Tuesday, March 17, 2026

New Century Chamber Orchestra Luminaries

The New Century Chamber Orchestra presented a very mixed bag of music last Saturday at the Presidio Theatre. The concert was highlighted by two commissions from local composers Jake Heggie and Nathaniel Stookey, seen above talking to Gordon Getty, the oil industry billionaire and composer who has been donating huge amounts of money to Bay Area music organizations for decades.
The opener was a short Overture by Jake Heggie, written for the string orchestra's 30th anniversary in 2022. The music was pleasant, but vanished from my consciousness as soon as it was over. The next piece was the wildly virtuosic 1775 violin concerto by the recently rediscovered Joseph Bologne, Chevalier de Saint-Georges. The piece sounded a bit like Mozart meets Paganini, and was thoroughly enjoyable. The cadenza in the third, final movement was so crazed that the audience laughed when Music Director Daniel Hope finished sawing away, allowing the orchestra to rejoin him for the finale.
Daniel Hope's playing was fabulous, and so was the support he received from associate concertmaster Dawn Harms and principal violist Anna Kruger.
Nathaniel Stookey introduced his world premiere piece, Bubble Chamber, with a gracious speech praising Getty. Proclaiming himself a native San Franciscan, Stookey noted that every musical organization with which he's been associated, from childhood to middle age, has been supported on some level by Getty. His introduction to Bubble Chamber noted that champagne bubbles were his initial inspiration along with Richard Strauss's Metamorphosen with its many individuated parts for string orchestra. I was expecting something frothy but instead the ten-minute work was a dense, fascinating, swirling journey that ended in mysterious pizzicatos and transparent textures. I loved it and wished they had played it all over again immediately.

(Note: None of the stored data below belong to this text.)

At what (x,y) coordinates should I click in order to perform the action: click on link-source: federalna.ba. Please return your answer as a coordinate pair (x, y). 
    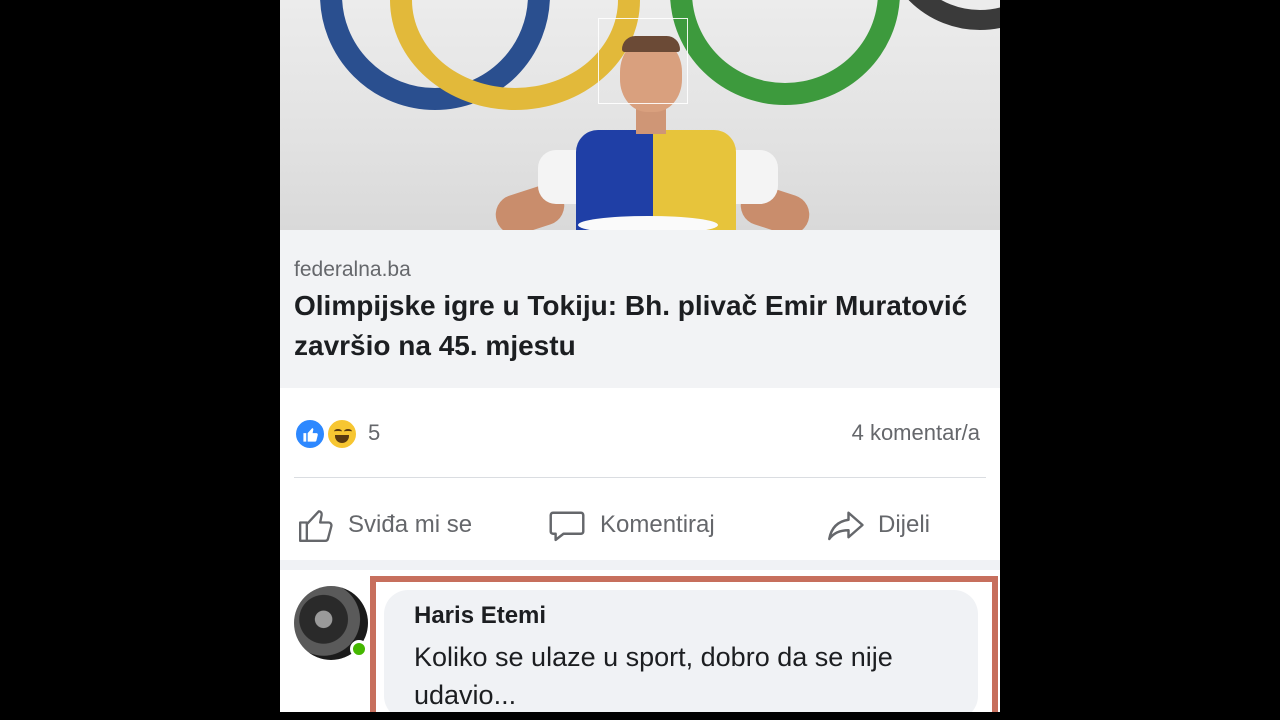
    Looking at the image, I should click on (352, 270).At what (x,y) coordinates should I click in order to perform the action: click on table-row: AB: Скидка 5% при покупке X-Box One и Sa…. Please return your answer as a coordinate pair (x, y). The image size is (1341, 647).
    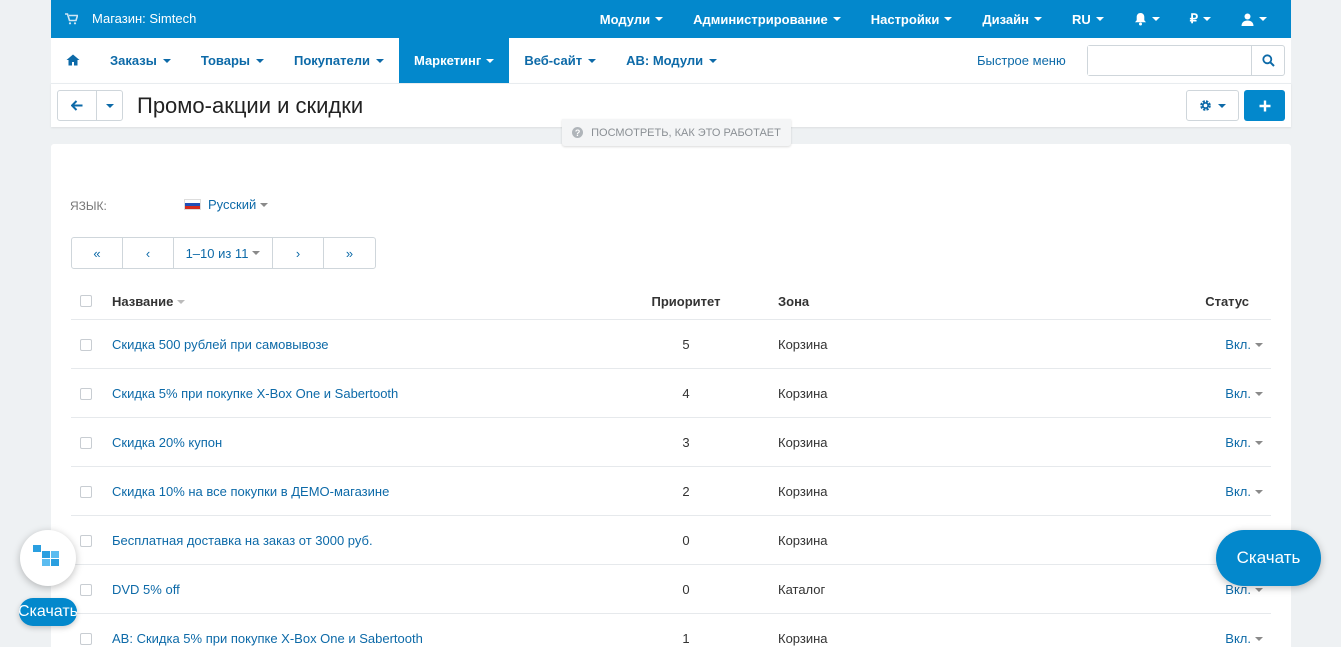
    Looking at the image, I should click on (671, 630).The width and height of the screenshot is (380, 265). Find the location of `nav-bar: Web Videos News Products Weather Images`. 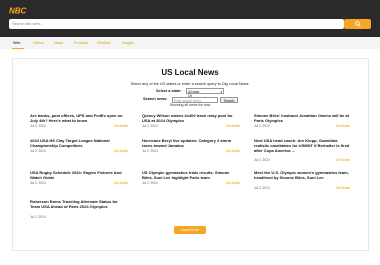

nav-bar: Web Videos News Products Weather Images is located at coordinates (190, 43).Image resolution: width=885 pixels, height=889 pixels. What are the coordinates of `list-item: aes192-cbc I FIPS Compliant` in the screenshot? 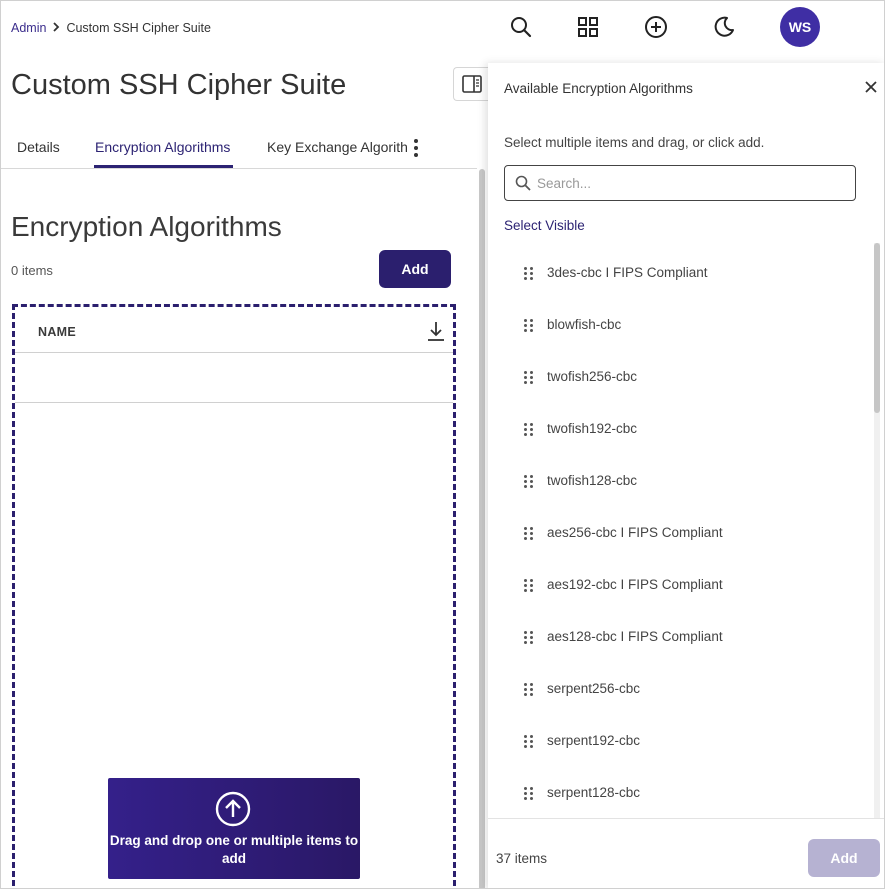 It's located at (678, 583).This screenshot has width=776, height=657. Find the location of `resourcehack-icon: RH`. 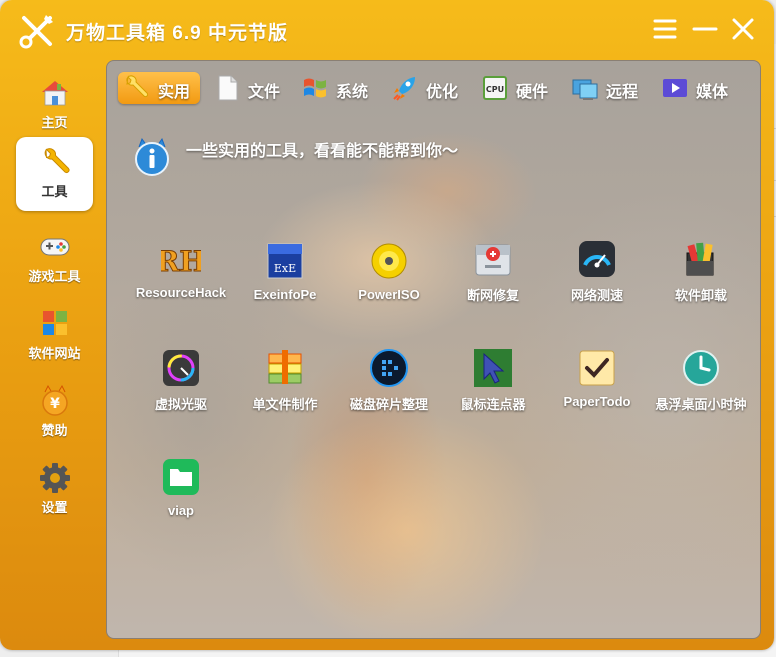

Instead, the final piece was a string orchestra version of Tchaikovsky's 1890 Souvenir de Florence, which was originally written for a sextet of two violins, two violas, and two cellos. I am not a big fan of beefed up arrangements of chamber music because the clear voices tend to turn into mush with more instruments, and this was no exception. Still, it was very well played, and the profusion of pretty tunes made everyone happy.